Esterlin haussa les épaules et m’indiqua qu’il se chargerait du rapport. Du reste, en cas de complot des ennemis extérieurs, l’affaire relevait plus de lui que de moi. Enfin, comme les morceaux du bonhomme de neige reposaient tous en terre, il m’annonça que sa mission dans le canton touchait à sa fin. Avant de nous quitter, il me serra la main. “Inspecteur, votre tir, tout à l’heure, nous a sauvé la vie. Vous avez fait fuir cet engin diabolique. N’en doutez pas une seule seconde. Mon rapport à votre sujet ne mentionnera pas cette conduite héroïque, car j’ai bien compris que vous désirez rester tranquillement ici plutôt que de faire une belle carrière et d’employer vos dons à traquer les criminels qui affligent notre pays. Je réprouve votre comportement, qui ne me paraît pas bien patriote. Mais je le respecte. Je vais recommander que vous soyez maintenu à votre poste. Mais vous resterez à mes yeux un héros.” Je ne pus que lui serrer la main en guise de reconnaissance.

Une année s’écoula. André, fût nommé pour s’occuper de la caféterie à la place d’Agarvéyi. On commanda un nouveau toréfacteur, produit cette fois par une usine de la capitale. Pour remplacer le docteur P…., on nous dépêcha un nouveau vétérinaire. Mais, moins talentueux que son prédécesseur, il ne sut prévenir une peste porcine qui toucha en premier lieu la ferme de la veuve Bourodi. Celle-ci perdit donc ses cochons savants. Elle-même contracta une maladie rare, dont elle sortit miraculeusement vivante.
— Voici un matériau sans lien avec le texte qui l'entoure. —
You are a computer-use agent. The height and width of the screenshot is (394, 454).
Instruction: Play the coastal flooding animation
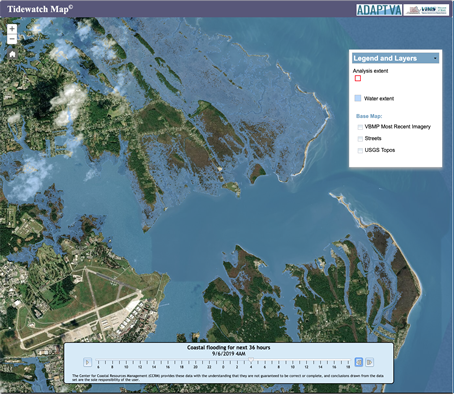pyautogui.click(x=87, y=362)
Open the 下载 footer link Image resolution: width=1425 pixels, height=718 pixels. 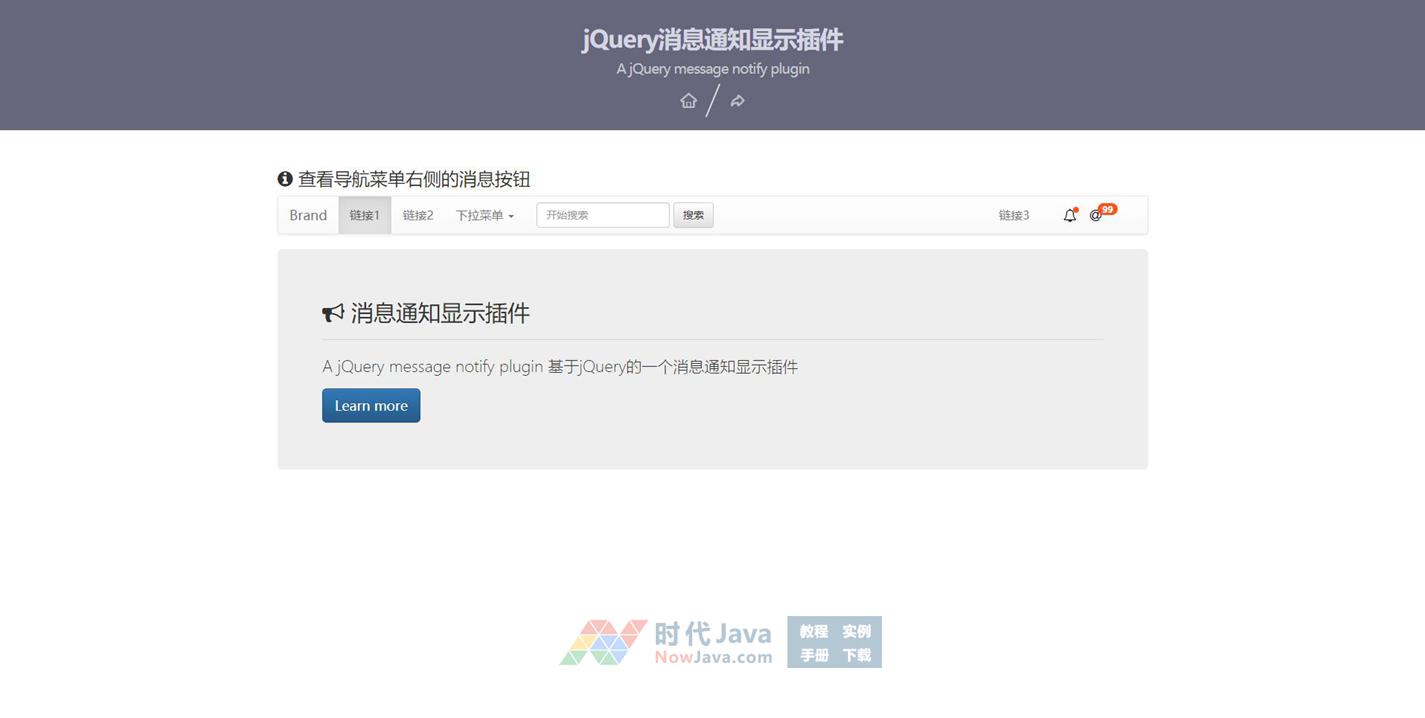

J’eus le plaisir de revoir la veuve Gélard plusieurs fois car elle vint porter plainte quelques mois après l’affaire, contre de nombreux actes de vandalismes contre sa ferme. Je fis traîner l’enquête pour pouvoir passer le plus de temps avec elle; il s’agissait simplement d’enfants du voisinage élevés dans l’idée qu’elle s’adonnait à la sorcellerie et décidé à lui faire des misères. On classa l’affaire après avoir effrayé les coupables. Enfin, la veuve T…. continuait à voir André de temps à autres. Je ne trahis pas le secret de leur étrange ménage. Je lui indiquais que nous avions trouvé le vrai meurtrier, mais sans lui dire la vérité.
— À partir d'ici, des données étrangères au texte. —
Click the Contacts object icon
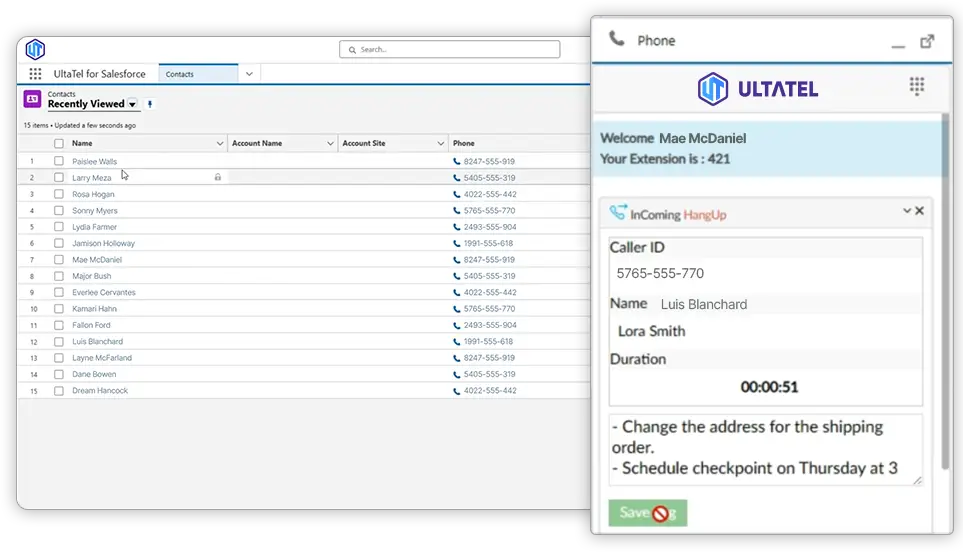This screenshot has width=963, height=552. click(32, 99)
Puis, l’Autorité Supérieure s’enlisa dans des révolutions de palais. Les nominations pleuvaient, et des purges occasionnelles secouaient le personnel de province. Je fis une longue lettre au commissaire Esterlin pour lui demander s’il avait une idée de ce qui allait nous arriver. Il me fit parvenir un passeport exceptionnel et un bref message dans lequel il me recommandait de quitter le pays - sans revenir. Je m’exécutais aussitôt, effrayé par cet avertissement et vint m’établir dans des contrées moins redoutables, où je pus changer de métier. Les années suivantes virent toute la Cerne reprise en main par l’Empire, tant et si bien que je ne reçus aucune nouvelle de ce qui s’y passait exactement. Je ne sais ce que sont devenus tous ces gens, à l’exception d’Esterlin, qui grimpa tranquillement les échelons jusqu’à obtenir une place au sein même de l’Autorité Supérieure; le dernier changement de pouvoir le mit à la retraite, mais avec les honneurs, car les moeurs politiques ne toléraient plus les anciennes manières. Il se consacra à la rédaction de poésie patriotique.

Quant au torréfacteur, je ne sais pas où il se trouve. Son crime est désormais prescrit.